Similar to MASLD, heart failure (HF) is marked by high cardiovascular morbidity and mortality that has reached epidemic proportions.4 HF is now amongst the top causes of hospitalization in patients over the age of 60.8 Mounting evidence suggests that MASLD, independent of other established risk factors for HF, is associated with left ventricular remodeling and diastolic dysfunction.9, 10, 11, 12 Specifically, a link between MASLD and heart failure with preserved ejection fraction (HFpEF) has been proposed on the basis of shared pathophysiologic characteristics such as metabolic syndrome, insulin resistance, systemic inflammation, and altered cardiac energy metabolism. Independent of HF subtype, patients with concomitant MASLD and clinical HF are at a 5-fold higher risk for re-hospitalization for HF related causes and greater degree of liver fibrosis is associated with a worse clinical course.13, 14, 15

Existing literature demonstrates that not all adiposity is the same; specifically, different phenotypes of fat deposition portend different risk.16 Recognizing this existing literature and the fact that increased body mass index (BMI) is associated with increased liver fat, we investigated disproportionate liver fat (DLF), or liver adiposity that is not otherwise predicted by BMI, as a metric that may predict indolent cardiotoxicity by investigating its association with known CVD risk factors.
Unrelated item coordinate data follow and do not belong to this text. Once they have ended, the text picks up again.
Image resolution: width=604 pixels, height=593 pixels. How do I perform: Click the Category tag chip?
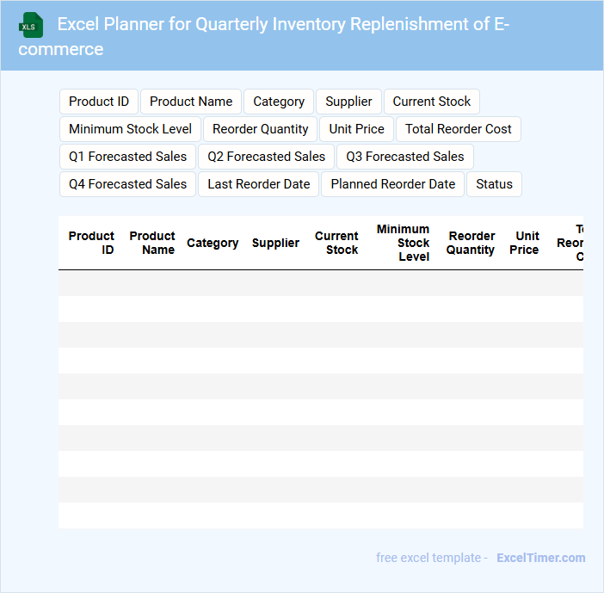[x=279, y=102]
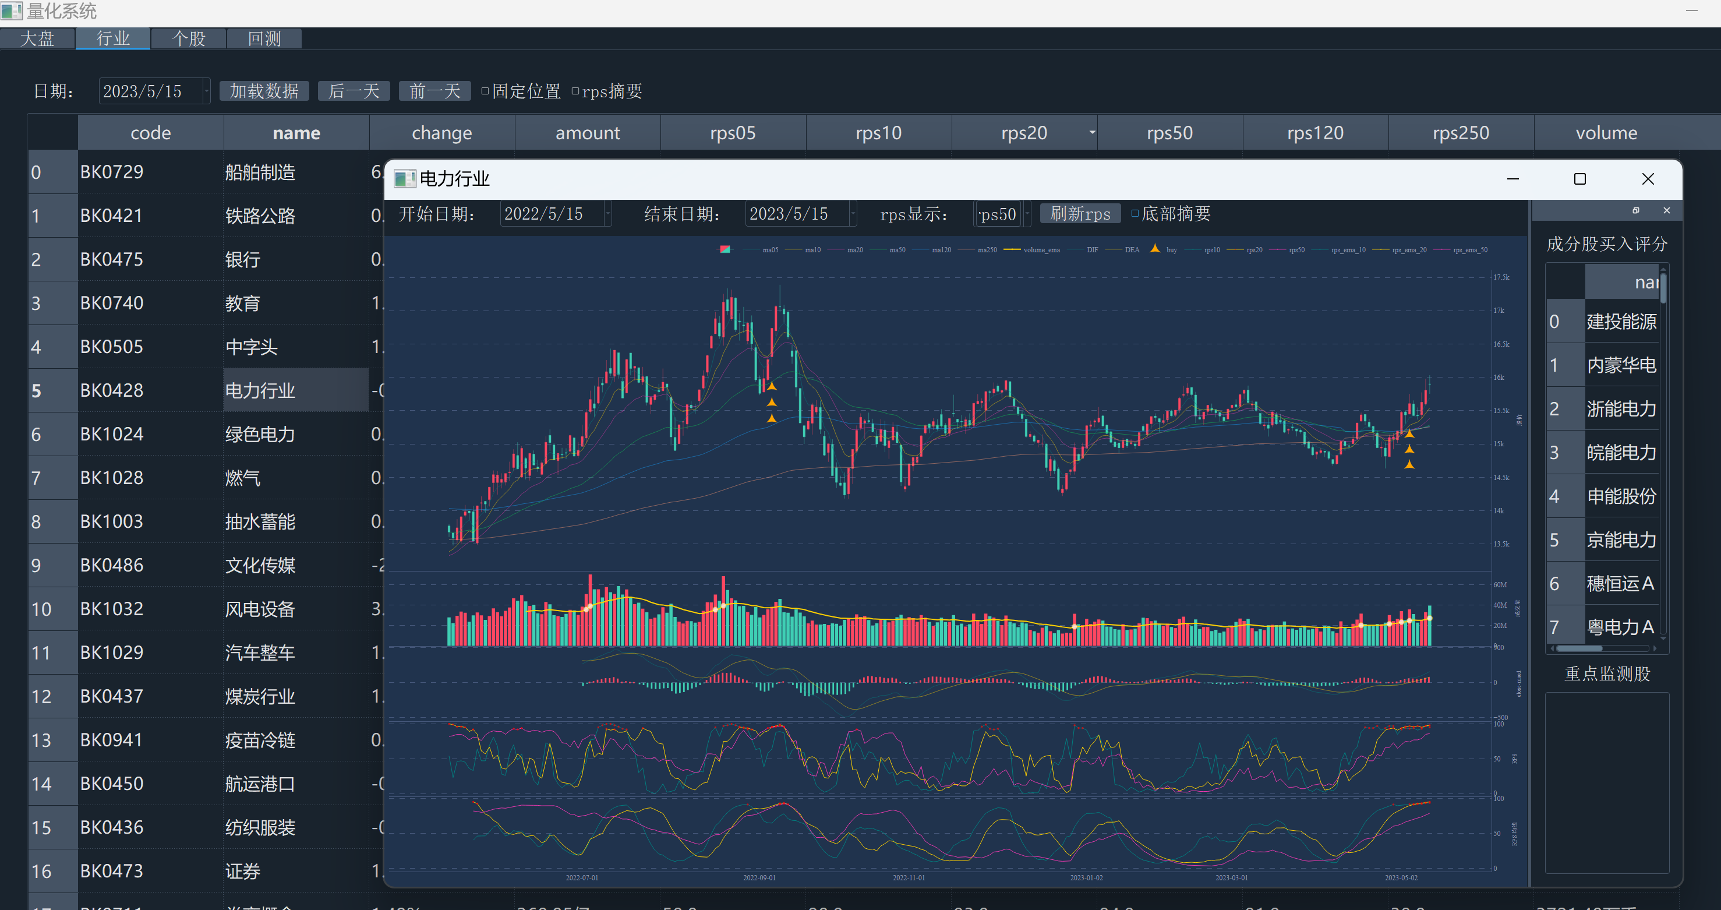Image resolution: width=1721 pixels, height=910 pixels.
Task: Close the 成分股买入评分 dock panel
Action: [x=1666, y=210]
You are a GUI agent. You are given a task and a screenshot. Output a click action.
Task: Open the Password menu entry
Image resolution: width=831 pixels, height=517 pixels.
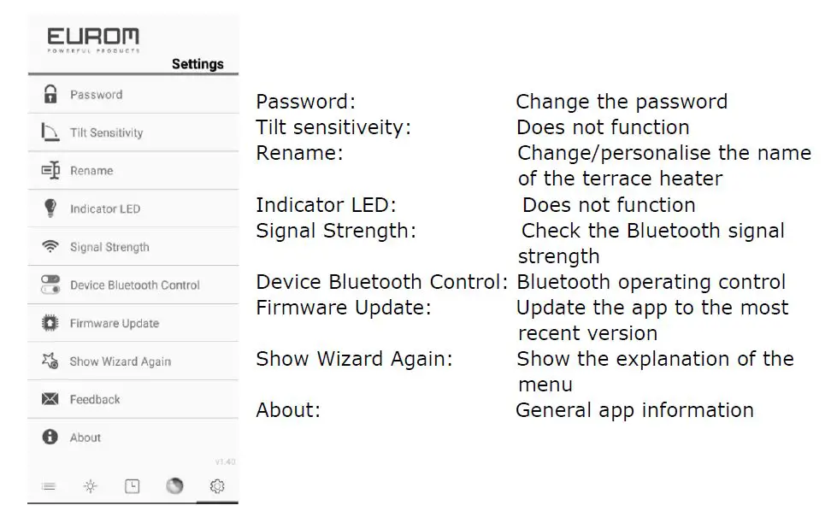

Individuals with high DLF represent those with liver fat levels that are elevated out of proportion to what would be predicted by their BMI. We evaluated the association of disproportionate liver fat, cardiotoxic metabolic profiles, and structural and functional parameters which may present upstream of both MASLD and HFpEF in the Multi-Ethnic Study of Atherosclerosis (MESA).